Frontières culturelles dans l’école et hors d’elle

En clôture du Salon, une table ronde sur le thème des frontières culturelles rassemblait Karine Durand, enseignante à Belleville qui a ouvert sa classe à la cinéaste Pascale Diaz pour le film D’une école à l’autre ; Véronique Rivière, directrice d’école à la Chapelle à Paris et responsable de la Papothèque, un lieu de discussion ouvert aux parents de langue étrangère, et Laurent Ott, enseignant social et éducateur. Le témoignage de Karine Durand sur la rencontre d’une classe de Belleville et d’une autre du 5ème arrondissement, à travers un projet de classe à PAC, dépeignait l’hétérogénéité culturelle entre les deux groupes d’enfants de 10 ans et au sein de chacun. Des frontières finalement effacées pour un temps sur la scène, lors de la représentation. La Papothèque de Véronique Rivière reçoit des parents de langue étrangère par groupe linguistique, entre chaque période de vacances scolaires : Chinois, Tamoul, Maghrébin (avec dans ce cas plusieurs langues). Elle échange avec eux à bâtons rompus, en compagnie de la psychologue scolaire et d’un anthropologue psychanalyste de même langue que les parents. L’idée : ne pas exporter hors de l’école les symptômes qui s’y font jour et qui sont liés à la différence de langue entre la famille et le milieu d’apprentissage. Ce mode d’ouverture à l’autre, mis en place avec l’aide d’une consultation interculturelle voisine, permet de valoriser la capacité « d’être plutôt les deux que l’un ou que l’autre ». L’accueil des parents par des interprètes, lors de la rentrée, leur permet un dialogue à égalité avec les enseignants qui facilitent les relations.

Les plus défavorisés exclus de leur droit à la différence

Pour Laurent Ott, intervenant sur le projet Intermède Robinson à Longjumeau avec des enfants Roms, l’enjeu n’est pas tant l’intégration que la culture de la différence.
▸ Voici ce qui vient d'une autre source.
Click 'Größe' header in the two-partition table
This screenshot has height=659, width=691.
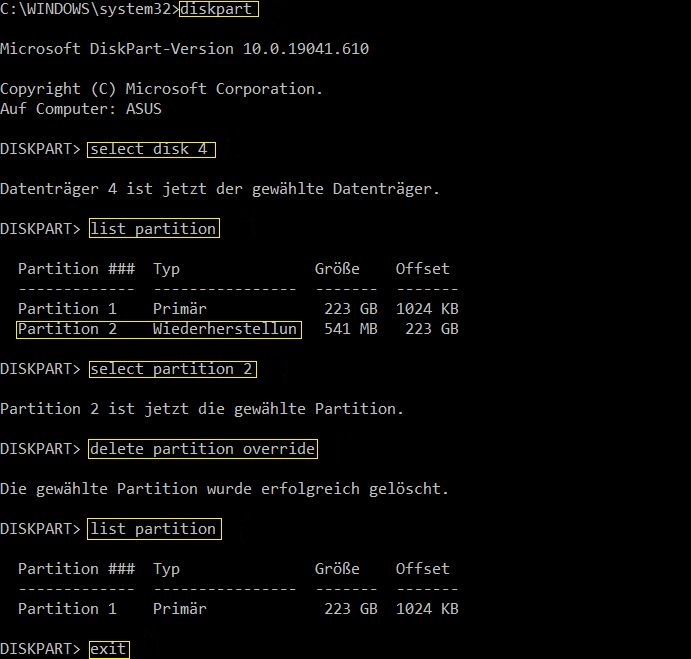coord(337,269)
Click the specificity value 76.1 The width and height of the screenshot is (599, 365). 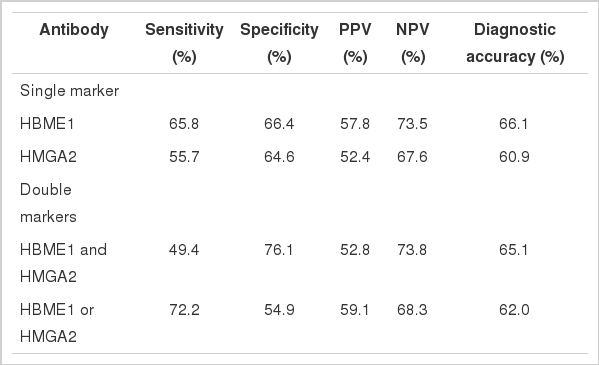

L’institution, estime-t-il, vit de l’illusion que le rassemblement fait groupe et que la différence cesse quand on met les gens ensemble. Mais l’interculturalité ne se produit pas toutes seule : il faut pouvoir nommer les différences, les connaître et les reconnaître, dit-il. « Les plus défavorisés sont même exclus de leur droit à la différence : il faut qu’ils se croient comme les autres, fabriqués à la chaîne sur le même moule. Les enfants du peuple sont interdits de se penser comme enfants du peuple. » La pédagogie Freinet demande de cultiver les différences pour ne pas rester enfermé dedans. L’injonction faites aux enfants de « sortir » de leur environnement (social, local, culturel), résonne comme un reproche d’appartenir au ghetto où on les a relégués.

Le Salon Freinet aura montré une fois encore, s’il en était besoin, à quel point la manière de penser la pédagogie de l’instituteur anticonformiste et défenseur de l’éducation populaire, peut vivifier et nourrir le débat actuel sur les difficultés de l’enseignement. Une vitalité qui pourrait presque faire souhaiter que le mouvement demeure à l’abri de l’institutionnalisation et de ses inévitables dérives dogmatistes.